しかし少なくともこの世界には、もうその人造人間も謎の生命体も存在しない。ここに立って生きているのは私だけだ。つまりどっちも負けたのだ。
万年筆を机に戻すと、私は再び研究所の探索を再開するため、この部屋を出た。
そしてしばらく中を探ってみて、他にも物の思い出を観測してみたのだが、それもどれもが人造人間達が暴走したところでストーリーが終わってしまっている。
やはりあれから世界の崩壊が急速に進み、このような世界になってしまったのだろう。
こうして私は建物から外へと出ると、気づけば太陽はすっかり傾いてしまっており夕日が荒廃した大地を照らしていた。
さて、これからどうしよう。長きにわたって様々な場所を探索してきたのだが、それでもまだ行っていない場所がある。

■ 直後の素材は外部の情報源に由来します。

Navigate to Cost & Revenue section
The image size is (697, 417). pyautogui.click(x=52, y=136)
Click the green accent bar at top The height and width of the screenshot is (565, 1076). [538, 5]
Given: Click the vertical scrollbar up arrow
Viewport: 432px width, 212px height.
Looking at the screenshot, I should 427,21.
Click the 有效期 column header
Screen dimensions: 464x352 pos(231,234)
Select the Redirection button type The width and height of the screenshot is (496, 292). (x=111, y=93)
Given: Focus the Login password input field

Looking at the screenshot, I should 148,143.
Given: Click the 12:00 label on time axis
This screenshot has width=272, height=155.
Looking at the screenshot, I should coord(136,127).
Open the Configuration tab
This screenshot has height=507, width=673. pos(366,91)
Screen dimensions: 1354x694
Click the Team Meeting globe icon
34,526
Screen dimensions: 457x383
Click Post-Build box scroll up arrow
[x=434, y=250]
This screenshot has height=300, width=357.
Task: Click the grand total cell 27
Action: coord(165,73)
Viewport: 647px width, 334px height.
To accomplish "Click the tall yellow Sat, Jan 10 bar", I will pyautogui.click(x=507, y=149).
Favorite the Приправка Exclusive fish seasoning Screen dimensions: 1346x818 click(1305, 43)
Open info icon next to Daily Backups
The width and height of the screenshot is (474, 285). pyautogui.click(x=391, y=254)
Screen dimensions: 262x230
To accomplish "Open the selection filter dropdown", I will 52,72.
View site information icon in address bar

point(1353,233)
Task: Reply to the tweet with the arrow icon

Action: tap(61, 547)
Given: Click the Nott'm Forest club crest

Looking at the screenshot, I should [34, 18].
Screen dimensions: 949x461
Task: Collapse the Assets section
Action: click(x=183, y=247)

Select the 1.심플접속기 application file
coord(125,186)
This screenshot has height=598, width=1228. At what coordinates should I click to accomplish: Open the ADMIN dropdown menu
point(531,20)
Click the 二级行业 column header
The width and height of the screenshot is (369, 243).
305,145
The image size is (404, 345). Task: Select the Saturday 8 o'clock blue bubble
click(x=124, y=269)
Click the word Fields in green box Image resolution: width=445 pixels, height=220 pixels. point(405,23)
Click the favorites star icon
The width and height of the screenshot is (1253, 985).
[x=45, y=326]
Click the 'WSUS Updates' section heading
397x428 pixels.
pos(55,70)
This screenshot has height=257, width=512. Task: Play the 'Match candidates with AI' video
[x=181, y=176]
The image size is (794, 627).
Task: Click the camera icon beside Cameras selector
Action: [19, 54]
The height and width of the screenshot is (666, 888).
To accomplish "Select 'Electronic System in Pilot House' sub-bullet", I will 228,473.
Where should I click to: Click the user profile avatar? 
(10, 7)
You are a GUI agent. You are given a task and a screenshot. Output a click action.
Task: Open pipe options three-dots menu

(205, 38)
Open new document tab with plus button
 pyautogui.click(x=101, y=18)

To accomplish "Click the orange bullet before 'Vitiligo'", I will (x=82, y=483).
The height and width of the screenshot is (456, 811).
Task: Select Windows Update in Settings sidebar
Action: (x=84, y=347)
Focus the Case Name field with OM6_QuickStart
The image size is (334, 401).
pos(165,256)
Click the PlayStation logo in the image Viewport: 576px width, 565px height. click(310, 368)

私はもう何十年も生きてきたが、実はまだ海を渡っていないのだ。
「海の外はどんな感じなんだろう・・・」
自分の体質を考えた時、恐らく海で溺れても死ぬことはない。だからと言ってバタバタと溺れながら別の大陸へと向かうのもさすがに嫌だし・・・。
「・・・材料を集めれば、私でも船が作れるかしら?」
幸い、私には山ほどの時間がある。使える資材だって世界には溢れている。もしくはギリギリ使えそうなイカダなんかも港の方にはあるのかもしれない。
柄にもなく『何かにチャレンジしよう』と心に決めた私は、現在の拠点にしている小屋へと向かって、再び歩みを始めた。